Minard and New Hope Estates
Parish: St. Ann
The Minard and New Hope Estates were among the earliest estates to be established in Brown’s Town, St. Ann.
The estates became renown in Jamaica because of the work of Dr. Thomas Lecky. He was responsible for developing several breed of cows for the Jamaican farmers. His work in this regard brought Minard and by extension Jamaica to the attention of the world.
Minard was a pen primarily used for the grazing of animals. It also produced coffee and pimento. By 1882 this estate and the New Hope Estate comprised 1,794 acres of which 506 acres were in Guinea Grass, 1,144 acres in common pasture and pimento and another 150 acres in wood and ruinate. In 1973 Minard and New Hope estates were bought by Kaiser Bauxite Company.
Minard Great House which was destroyed by fire in 1997 was regarded as a fine example of early 18th century Jamaican Architecture. Originally, the building had two storeys comprising of cut stone and plaster construction. The features which make this building one of architectural significance include, an elegant double staircase which gives direct access to a porch on the upper level. Access to the upper level was also gained by an external cut stone stairway.
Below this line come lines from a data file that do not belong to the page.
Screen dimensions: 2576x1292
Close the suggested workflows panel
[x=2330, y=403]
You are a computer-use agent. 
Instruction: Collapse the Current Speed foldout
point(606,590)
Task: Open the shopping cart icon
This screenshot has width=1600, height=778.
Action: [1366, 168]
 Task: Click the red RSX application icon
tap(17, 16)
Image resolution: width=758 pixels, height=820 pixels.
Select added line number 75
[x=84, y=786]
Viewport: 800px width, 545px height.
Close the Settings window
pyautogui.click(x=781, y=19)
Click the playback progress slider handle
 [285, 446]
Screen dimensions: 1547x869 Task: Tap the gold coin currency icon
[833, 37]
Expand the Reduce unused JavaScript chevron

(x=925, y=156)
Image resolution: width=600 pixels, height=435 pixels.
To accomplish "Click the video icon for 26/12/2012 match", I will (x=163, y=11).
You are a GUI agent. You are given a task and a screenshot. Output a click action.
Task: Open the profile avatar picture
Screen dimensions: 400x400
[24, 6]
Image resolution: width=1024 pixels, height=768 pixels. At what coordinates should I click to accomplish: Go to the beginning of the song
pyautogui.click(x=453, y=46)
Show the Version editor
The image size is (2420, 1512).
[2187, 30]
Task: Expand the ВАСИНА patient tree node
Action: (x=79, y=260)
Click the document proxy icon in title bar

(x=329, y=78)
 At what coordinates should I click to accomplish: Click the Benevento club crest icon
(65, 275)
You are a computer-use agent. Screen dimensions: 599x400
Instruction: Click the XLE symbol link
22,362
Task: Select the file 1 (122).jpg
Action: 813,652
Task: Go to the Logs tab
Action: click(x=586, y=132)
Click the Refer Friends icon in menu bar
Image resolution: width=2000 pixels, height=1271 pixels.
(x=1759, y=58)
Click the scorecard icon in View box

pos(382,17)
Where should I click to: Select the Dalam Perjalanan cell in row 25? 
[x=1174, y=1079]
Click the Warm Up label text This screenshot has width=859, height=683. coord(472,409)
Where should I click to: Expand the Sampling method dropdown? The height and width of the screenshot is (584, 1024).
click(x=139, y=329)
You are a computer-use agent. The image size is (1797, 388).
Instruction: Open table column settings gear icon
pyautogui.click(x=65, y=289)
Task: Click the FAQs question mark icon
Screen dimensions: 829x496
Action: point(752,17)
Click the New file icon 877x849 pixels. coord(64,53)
Today, the upper level no longer stands and the ground floor of the Great House remains in ruins. Vegetation has taken over a great portion of the ground floor’s cut stone construction and is currently holding the structure together in some areas.
The New Hope Great house was once the home of the Resident Magistrate of the parish. It is constructed of cut stone and is of a typical Georgian architectural style (1714-1837). Simplicity in construction was achieved through a basic rectangular design, repetition of floor area on levels, symmetrical axis and a hip roof. Materials and features of this building are cut stones walls with a plastered finish, wooden double horizontal pivot windows, a wooden double door, and a hip roof with shingle finish.
Much has changed at the Minard and New Hope Estates over the years but its significance has remained as an important agricultural site. It is still used for the rearing and breeding of cows. It is also used for the staging of agricultural shows. The remains of the Great Houses on the site are a reminder of era when the plantocracy ruled supreme.